• **What the task requires**: Write out all of the material below line for line, without changing anything.

##### Data section

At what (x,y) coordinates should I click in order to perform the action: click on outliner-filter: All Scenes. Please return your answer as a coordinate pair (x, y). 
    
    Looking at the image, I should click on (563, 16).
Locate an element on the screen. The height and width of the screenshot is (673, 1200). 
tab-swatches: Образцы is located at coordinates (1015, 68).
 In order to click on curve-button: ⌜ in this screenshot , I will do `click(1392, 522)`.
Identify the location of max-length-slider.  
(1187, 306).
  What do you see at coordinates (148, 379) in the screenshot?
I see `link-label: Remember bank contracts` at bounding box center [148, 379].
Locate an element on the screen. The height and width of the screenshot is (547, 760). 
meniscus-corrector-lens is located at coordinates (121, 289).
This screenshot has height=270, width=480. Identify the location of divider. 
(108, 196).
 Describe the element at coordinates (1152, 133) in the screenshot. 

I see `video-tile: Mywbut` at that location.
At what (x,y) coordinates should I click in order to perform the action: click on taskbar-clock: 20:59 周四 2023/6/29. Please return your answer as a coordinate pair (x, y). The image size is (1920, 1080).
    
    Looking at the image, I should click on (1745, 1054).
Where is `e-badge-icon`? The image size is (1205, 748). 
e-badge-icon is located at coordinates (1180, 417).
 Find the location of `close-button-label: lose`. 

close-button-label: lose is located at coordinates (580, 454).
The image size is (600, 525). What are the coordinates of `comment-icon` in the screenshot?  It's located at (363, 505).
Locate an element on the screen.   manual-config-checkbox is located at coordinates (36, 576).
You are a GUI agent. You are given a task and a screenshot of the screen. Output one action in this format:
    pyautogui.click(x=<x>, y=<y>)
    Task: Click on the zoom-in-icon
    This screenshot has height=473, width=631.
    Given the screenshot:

##########

• **Answer area**:
At what (x,y) coordinates should I click in order to perform the action: click on outliner-filter: All Scenes. Please return your answer as a coordinate pair (x, y). 
    
    Looking at the image, I should click on (563, 16).
Locate an element on the screen. The height and width of the screenshot is (673, 1200). 
tab-swatches: Образцы is located at coordinates (1015, 68).
 In order to click on curve-button: ⌜ in this screenshot , I will do `click(1392, 522)`.
Identify the location of max-length-slider.  
(1187, 306).
  What do you see at coordinates (148, 379) in the screenshot?
I see `link-label: Remember bank contracts` at bounding box center [148, 379].
Locate an element on the screen. The height and width of the screenshot is (547, 760). 
meniscus-corrector-lens is located at coordinates (121, 289).
This screenshot has height=270, width=480. Identify the location of divider. 
(108, 196).
 Describe the element at coordinates (1152, 133) in the screenshot. 

I see `video-tile: Mywbut` at that location.
At what (x,y) coordinates should I click in order to perform the action: click on taskbar-clock: 20:59 周四 2023/6/29. Please return your answer as a coordinate pair (x, y). The image size is (1920, 1080).
    
    Looking at the image, I should click on (1745, 1054).
Where is `e-badge-icon`? The image size is (1205, 748). 
e-badge-icon is located at coordinates (1180, 417).
 Find the location of `close-button-label: lose`. 

close-button-label: lose is located at coordinates (580, 454).
The image size is (600, 525). What are the coordinates of `comment-icon` in the screenshot?  It's located at (363, 505).
Locate an element on the screen.   manual-config-checkbox is located at coordinates (36, 576).
You are a GUI agent. You are given a task and a screenshot of the screen. Output one action in this format:
    pyautogui.click(x=<x>, y=<y>)
    Task: Click on the zoom-in-icon
    This screenshot has height=473, width=631.
    Given the screenshot:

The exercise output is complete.